Le célèbre pianiste Menahem Pressler enregistre pour le label La Dolce Volta l'intégrale des sonates de Mozart. Le second volet est paru, avec au programme deux sonates : K.457 et K.333, ainsi que la Fantaisie en Do mineur K.475.

Menahem Pressler, pianiste, interprète Mozart avec le Boston Symphony Orchestra le 22 novembre 2016.
Menahem Pressler, pianiste, interprète Mozart avec le Boston Symphony Orchestra le 22 novembre 2016. © Getty / Jessica Rinaldi / The Boston Globe

C'est après le concert donné pour ses 90 ans, où Mozart figurait au programme, que Menahem Pressler s'est lancé dans l'enregistrement d'une intégrale des Sonates. "J'ai toujours eu un grand amour pour Mozart, dit-il. Et en vieillissant, je deviens plus aventurier, je prends plus de risques. A bien des égards, je vois plus loin, plus profondément".  Alors aventurier et audacieux, Menahem Pressler l'est à n'en pas douter, puisque c'est à 85 ans qu'il a repris une carrière de soliste, après un parcours absolument hors du commun.

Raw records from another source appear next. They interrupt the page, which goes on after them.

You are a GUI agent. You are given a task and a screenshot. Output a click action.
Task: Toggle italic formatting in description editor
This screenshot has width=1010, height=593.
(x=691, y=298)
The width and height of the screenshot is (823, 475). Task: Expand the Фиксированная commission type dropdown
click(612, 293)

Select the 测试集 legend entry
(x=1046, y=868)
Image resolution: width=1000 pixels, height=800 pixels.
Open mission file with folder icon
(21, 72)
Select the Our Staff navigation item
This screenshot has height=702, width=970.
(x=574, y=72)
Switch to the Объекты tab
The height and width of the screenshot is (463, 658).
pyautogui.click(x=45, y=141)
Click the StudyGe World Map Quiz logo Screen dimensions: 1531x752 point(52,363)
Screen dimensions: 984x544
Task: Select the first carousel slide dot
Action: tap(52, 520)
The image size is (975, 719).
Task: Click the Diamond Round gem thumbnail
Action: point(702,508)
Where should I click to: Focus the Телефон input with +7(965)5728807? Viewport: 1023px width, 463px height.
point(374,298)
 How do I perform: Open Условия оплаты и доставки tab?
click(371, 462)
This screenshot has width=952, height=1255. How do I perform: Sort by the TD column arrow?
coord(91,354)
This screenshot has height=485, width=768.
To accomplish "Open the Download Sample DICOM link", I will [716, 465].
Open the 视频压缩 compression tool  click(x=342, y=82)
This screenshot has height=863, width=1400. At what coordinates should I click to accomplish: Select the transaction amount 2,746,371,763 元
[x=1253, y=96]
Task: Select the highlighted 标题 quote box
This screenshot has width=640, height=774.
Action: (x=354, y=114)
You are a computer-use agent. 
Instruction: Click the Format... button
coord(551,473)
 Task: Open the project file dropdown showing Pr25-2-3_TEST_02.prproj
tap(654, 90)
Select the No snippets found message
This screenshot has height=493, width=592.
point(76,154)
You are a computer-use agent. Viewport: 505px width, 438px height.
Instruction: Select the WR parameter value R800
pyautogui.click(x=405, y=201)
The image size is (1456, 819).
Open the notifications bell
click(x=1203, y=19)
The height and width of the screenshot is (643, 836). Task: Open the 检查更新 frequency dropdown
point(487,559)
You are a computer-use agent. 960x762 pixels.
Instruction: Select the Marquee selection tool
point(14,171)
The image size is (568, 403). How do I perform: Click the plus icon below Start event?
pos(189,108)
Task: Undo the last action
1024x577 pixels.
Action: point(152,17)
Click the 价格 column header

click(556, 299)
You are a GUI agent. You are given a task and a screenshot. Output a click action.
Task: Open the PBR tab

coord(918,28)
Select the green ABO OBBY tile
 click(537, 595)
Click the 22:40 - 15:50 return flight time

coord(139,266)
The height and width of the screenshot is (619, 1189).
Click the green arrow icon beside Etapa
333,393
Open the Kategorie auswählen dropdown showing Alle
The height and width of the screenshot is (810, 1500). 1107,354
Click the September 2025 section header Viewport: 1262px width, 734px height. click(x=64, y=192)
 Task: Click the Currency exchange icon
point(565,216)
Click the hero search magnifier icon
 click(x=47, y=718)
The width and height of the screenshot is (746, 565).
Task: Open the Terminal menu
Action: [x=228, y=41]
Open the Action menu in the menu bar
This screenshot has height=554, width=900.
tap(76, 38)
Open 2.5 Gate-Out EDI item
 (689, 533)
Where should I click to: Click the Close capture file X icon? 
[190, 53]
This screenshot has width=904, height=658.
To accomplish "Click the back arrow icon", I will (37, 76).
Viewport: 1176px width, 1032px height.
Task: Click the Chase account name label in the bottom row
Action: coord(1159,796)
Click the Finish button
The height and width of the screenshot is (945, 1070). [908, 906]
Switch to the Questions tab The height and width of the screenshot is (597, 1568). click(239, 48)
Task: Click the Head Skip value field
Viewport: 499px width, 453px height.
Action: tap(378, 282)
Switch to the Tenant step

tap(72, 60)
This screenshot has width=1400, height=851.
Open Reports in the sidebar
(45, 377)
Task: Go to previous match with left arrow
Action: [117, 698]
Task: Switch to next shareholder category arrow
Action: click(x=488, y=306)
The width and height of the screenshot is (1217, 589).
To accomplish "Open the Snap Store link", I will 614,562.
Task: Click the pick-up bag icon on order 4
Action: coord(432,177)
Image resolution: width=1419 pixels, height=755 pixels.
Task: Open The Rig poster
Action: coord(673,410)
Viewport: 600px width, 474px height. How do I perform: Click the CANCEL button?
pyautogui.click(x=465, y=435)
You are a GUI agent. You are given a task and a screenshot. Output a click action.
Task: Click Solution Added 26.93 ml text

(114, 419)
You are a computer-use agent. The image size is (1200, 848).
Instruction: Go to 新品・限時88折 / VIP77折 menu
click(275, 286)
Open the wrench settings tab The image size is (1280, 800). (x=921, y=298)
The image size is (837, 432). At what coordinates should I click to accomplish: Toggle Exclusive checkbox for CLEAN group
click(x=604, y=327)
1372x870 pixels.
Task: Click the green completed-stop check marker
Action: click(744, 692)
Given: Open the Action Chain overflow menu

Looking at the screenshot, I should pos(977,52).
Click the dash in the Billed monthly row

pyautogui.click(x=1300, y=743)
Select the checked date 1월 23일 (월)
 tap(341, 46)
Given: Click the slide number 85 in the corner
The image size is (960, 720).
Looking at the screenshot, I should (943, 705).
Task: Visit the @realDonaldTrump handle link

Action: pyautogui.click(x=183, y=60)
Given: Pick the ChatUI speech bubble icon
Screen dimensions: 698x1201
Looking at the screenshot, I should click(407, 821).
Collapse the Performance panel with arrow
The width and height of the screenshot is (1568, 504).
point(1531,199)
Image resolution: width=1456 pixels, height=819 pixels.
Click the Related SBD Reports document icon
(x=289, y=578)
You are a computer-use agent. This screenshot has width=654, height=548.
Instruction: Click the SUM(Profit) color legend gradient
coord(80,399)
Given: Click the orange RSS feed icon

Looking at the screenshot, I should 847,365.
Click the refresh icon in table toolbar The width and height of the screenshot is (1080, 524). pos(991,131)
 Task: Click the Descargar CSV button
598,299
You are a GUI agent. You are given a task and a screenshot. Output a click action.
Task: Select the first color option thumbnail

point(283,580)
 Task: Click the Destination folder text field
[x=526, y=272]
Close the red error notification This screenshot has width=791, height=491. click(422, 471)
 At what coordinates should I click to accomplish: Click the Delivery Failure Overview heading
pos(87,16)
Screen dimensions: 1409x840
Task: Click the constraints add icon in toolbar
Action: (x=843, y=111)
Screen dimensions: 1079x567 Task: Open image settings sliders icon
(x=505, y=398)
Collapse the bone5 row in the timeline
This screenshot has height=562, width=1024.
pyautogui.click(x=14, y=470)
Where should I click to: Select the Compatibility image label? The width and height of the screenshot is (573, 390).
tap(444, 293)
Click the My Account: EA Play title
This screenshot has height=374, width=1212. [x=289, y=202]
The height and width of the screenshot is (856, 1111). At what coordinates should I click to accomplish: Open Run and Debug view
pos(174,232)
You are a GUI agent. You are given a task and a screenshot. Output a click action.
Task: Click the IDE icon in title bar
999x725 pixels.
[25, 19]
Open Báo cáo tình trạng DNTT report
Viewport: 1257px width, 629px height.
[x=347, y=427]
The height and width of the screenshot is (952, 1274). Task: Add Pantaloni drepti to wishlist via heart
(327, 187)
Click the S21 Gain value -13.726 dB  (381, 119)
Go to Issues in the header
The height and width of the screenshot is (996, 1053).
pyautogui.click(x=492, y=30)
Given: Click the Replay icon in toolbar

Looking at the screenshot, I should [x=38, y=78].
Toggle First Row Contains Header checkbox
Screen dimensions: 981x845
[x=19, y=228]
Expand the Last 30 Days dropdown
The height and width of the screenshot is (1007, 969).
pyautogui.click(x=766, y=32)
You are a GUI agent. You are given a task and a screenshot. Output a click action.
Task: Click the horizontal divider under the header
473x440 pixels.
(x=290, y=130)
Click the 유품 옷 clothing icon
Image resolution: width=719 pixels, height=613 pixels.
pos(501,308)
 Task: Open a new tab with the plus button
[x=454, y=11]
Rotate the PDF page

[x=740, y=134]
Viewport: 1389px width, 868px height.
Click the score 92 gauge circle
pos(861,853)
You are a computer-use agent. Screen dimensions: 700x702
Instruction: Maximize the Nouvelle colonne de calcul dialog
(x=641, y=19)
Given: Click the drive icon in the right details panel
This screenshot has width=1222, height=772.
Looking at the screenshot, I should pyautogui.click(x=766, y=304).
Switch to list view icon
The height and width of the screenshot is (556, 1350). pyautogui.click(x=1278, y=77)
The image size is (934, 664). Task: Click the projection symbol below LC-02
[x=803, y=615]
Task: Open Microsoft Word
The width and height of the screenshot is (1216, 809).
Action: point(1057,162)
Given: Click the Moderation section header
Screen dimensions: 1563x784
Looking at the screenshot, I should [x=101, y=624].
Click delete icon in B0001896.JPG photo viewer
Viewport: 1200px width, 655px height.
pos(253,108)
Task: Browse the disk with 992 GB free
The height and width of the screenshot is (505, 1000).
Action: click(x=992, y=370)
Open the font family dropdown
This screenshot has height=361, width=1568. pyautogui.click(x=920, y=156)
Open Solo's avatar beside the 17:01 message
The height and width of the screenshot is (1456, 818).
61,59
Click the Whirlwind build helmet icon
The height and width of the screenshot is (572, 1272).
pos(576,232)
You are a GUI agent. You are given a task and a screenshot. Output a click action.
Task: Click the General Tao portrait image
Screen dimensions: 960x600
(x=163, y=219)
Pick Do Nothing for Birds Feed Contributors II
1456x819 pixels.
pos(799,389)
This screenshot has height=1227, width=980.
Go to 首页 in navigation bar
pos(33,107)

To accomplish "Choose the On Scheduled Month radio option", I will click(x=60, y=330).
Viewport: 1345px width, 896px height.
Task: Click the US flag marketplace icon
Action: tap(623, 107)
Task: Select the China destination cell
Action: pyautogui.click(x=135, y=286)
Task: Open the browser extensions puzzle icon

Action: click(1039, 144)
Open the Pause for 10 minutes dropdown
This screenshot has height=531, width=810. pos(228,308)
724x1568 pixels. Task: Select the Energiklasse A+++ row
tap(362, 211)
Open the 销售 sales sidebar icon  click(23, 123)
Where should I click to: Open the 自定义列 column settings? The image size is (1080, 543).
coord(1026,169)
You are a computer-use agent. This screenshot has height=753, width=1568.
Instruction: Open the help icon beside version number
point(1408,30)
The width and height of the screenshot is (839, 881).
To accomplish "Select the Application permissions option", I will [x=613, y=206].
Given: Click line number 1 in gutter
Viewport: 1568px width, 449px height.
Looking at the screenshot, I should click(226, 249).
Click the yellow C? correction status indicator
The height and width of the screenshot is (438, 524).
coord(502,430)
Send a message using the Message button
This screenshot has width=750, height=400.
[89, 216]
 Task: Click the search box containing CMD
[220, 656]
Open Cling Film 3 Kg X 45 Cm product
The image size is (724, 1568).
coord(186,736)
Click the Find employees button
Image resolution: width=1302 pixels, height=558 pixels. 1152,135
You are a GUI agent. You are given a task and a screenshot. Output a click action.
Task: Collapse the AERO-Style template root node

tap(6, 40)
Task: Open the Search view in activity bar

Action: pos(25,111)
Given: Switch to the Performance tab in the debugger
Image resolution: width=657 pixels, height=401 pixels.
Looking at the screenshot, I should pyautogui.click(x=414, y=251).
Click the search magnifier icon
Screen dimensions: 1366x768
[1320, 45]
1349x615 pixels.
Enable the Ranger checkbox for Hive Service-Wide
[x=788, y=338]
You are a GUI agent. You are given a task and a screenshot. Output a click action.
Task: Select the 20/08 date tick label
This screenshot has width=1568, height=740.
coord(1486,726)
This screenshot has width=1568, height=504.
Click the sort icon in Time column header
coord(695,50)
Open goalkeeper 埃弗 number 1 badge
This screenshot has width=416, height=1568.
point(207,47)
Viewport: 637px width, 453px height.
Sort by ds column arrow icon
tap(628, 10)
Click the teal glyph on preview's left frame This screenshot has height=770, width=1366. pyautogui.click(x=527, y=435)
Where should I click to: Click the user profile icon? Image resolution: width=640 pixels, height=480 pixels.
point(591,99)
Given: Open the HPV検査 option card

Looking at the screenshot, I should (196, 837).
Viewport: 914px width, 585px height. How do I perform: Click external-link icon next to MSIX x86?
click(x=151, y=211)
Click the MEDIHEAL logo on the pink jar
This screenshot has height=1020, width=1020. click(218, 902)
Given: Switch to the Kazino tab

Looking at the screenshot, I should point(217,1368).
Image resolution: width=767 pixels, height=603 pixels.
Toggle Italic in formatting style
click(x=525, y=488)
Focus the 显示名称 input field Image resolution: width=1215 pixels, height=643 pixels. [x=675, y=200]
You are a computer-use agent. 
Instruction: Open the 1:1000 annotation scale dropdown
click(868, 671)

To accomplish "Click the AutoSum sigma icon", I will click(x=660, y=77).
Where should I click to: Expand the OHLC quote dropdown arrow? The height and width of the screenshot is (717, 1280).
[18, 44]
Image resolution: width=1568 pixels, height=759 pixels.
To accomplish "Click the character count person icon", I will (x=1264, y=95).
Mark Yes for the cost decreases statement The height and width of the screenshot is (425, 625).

Né en 1923 en Allemagne dans une famille juive de la moyenne bourgeoisie, il parvient à fuir le nazisme en embarquant en 1938 avec sa famille pour la Palestine. Installé à Tel Aviv, il étudie le piano avec Eliyahu Rudiakow et Léo Kastenberg, puis exprime au pianiste Paul Loyonnet, venu se produire en Israël, son désir de passer le concours Debussy de San Francisco. Loyonnet le prépare, organise son départ, et Pressler remporte le concours.

Sa victoire lui ouvre les portes de Carnegie Hall, la mythique salle de concert. Pressler s'installe à Hollywood, où il fréquente les grands exilés que sont Arnold Schoënberg, Thomas Mann, Alma Mahler. Il grave quelques disques pour la MGM, et émet le désir d'enregistrer de la musique de chambre. C'est à Mozart, déjà à l'époque, qu'il pense.

On lui présente le violoniste Daniel Guilet, le violoncelliste Bernard Greenhouse, et c'est le début, en 1955, du légendaire Beaux Arts Trio. Une formation à la longévité record, plus de 50 ans, qui verra se succéder plusieurs violonistes et violoncellistes, à laquelle Pressler restera fidèle jusqu'au départ de son dernier violoniste en 2008. Pressler considère alors qu'il est temps de tourner la page, et que c'est le moment, pourquoi pas, de reprendre sa carrière de soliste mise entre parenthèses pendant plus d'un demi siècle.

Alors bien sûr, c'est un pianiste un peu hors d'âge qu’on entend ici. Les tempi sont, comme souvent chez les musiciens âgés, très lents, et il n'a plus l'aisance et les doigts d'un musicien plus jeune, mais c'est autre chose. Il faut prendre le temps de rentrer dans son interprétation, son jeu plein, aux phrasés magnifiques et d'une grâce dénuée de toute afféterie. Un piano apaisant, celui d'un homme qui a traversé le siècle, qui vit pour s'imbiber de notes et les partager, et pour qui le bonheur et l'accomplissement de soi passe par le piano. "Grâce à Mozart,a-t-il déclaré, nous pouvons danser. Sans lui, nous devrions marcher."